Now it’s 2013 and the demonstrators are back. They still point to the persistence of Saleh’s regime as a major problem, but now the re-framing influence of “al-Qaeda” had refocused their anger.
For the past three years al-Qaeda in the Arabian Peninsula (AQAP) has slowly increased its influence in Yemen. Yemen’s failed economy has given AQAP a strong propaganda position. The youth population is growing and it is poor. Public services have declined drastically, increasingly failing as you move our from population centers. The tribal and patronage systems in place for 30 years have disintegrated.
And now AQAP had blamed the failures on the U.S., absolving the Yeminis of responsibility. That coupled with the Drone War Blowback Effect has allowed AQAP to position itself as a savior in a war-based world in which the Yeminis are victims, the U.S. is the Enemy, and al-Qaeda is the answer.
Over-reaction to al-Qaeda’s inroads is a natural outgrowth of negativity bias (placing extra emphasis on nagative events rather than positive ones) but it does not have to take over with its resultant knee-jerk reactions. This tendency to focus on the negative is heightened when a nation is under stress, and must be guarded against.
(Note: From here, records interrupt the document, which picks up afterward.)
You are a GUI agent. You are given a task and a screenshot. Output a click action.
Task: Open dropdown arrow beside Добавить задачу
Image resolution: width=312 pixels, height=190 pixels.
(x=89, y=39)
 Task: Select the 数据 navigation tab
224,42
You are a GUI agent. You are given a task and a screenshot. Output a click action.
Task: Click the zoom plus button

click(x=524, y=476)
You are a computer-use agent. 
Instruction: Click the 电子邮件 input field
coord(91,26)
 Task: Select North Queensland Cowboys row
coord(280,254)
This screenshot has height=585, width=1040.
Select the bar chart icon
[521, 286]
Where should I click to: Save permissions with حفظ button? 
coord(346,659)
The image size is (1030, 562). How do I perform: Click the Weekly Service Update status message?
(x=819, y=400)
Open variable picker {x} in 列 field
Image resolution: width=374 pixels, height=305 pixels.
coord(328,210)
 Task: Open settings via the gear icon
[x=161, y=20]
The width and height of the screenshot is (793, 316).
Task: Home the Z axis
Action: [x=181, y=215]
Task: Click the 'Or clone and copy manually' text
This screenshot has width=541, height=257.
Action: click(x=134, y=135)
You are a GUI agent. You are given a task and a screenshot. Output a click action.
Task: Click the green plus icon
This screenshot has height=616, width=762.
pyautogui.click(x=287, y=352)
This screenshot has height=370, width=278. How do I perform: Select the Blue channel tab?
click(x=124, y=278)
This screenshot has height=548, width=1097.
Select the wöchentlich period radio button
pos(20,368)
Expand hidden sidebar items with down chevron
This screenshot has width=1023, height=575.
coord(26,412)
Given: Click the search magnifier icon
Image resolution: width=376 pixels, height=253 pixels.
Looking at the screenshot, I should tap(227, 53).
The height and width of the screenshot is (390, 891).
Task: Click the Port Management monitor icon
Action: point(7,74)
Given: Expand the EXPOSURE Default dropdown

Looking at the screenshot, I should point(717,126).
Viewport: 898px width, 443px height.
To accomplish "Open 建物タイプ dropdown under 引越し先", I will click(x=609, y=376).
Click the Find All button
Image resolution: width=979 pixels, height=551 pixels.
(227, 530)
Think of our rush to war, without thinking, after 9/11.
If all attention is focused on AQAP and not on the real structural problems that Yemen faces then AQAP has won. Valuable resources will be sapped in a useless attempt to eliminate the terrorists and the much needed infrastructure repair (physical, economic, and social) will be neglected.
Unfortunately, the U.S. is not the best model of cool-headed thinking under stress. Perhaps John Kerry can bring some of his logical thinking to the fore.